[Opening Data listing section]

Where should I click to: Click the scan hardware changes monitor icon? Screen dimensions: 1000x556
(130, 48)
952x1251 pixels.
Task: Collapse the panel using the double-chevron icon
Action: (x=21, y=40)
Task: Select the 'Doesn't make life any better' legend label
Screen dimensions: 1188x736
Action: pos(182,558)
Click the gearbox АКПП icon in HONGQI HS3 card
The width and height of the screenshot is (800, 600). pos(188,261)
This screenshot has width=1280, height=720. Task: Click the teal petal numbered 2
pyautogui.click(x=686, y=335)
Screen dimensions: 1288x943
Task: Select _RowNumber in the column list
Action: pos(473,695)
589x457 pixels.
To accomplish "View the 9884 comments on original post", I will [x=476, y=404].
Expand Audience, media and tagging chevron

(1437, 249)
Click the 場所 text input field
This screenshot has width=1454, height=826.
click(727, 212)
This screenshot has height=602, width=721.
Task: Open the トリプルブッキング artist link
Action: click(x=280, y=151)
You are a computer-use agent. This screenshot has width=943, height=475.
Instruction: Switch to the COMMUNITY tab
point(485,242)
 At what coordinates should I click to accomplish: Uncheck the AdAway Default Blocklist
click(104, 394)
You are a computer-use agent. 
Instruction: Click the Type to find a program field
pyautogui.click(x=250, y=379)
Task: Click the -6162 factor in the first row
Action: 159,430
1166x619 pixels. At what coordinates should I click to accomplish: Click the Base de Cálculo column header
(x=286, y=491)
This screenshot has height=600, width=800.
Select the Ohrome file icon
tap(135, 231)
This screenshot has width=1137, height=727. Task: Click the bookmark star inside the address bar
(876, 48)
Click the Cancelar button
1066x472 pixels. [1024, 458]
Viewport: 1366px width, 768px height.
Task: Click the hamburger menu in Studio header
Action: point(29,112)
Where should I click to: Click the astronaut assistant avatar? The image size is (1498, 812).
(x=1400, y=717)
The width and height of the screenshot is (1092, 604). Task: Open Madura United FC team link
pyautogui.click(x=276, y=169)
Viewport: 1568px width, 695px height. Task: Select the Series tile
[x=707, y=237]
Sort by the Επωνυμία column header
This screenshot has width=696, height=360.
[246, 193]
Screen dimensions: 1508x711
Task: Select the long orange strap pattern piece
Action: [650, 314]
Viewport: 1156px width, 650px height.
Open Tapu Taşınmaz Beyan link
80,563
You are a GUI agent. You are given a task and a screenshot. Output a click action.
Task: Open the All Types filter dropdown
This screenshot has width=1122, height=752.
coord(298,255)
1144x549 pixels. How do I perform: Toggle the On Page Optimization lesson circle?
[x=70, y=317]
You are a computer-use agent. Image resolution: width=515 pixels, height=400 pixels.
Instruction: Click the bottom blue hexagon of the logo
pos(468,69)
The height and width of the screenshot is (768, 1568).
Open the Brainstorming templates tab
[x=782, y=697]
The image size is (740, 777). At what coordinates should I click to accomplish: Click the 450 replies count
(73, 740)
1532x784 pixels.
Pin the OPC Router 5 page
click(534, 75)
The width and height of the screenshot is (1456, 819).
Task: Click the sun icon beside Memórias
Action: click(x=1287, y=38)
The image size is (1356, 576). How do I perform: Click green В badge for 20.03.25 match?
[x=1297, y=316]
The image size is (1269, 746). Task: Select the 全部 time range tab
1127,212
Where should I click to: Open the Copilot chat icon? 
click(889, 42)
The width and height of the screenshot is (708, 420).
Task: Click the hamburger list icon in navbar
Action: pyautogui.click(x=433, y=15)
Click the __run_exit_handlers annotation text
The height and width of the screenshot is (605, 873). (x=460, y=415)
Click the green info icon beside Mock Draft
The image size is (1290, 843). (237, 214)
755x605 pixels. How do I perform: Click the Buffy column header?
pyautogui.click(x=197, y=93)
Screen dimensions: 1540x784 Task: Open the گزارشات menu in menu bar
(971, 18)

[Closing Data listing section]

Work instructions:
Scan the listing for the string "agent". Copy each line that has it.

Exercise answer:
You are a computer-use agent. This screenshot has width=943, height=475.
You are a computer-use agent. 
You are a GUI agent. You are given a task and a screenshot. Output a click action.
You are a computer-use agent. Image resolution: width=515 pixels, height=400 pixels.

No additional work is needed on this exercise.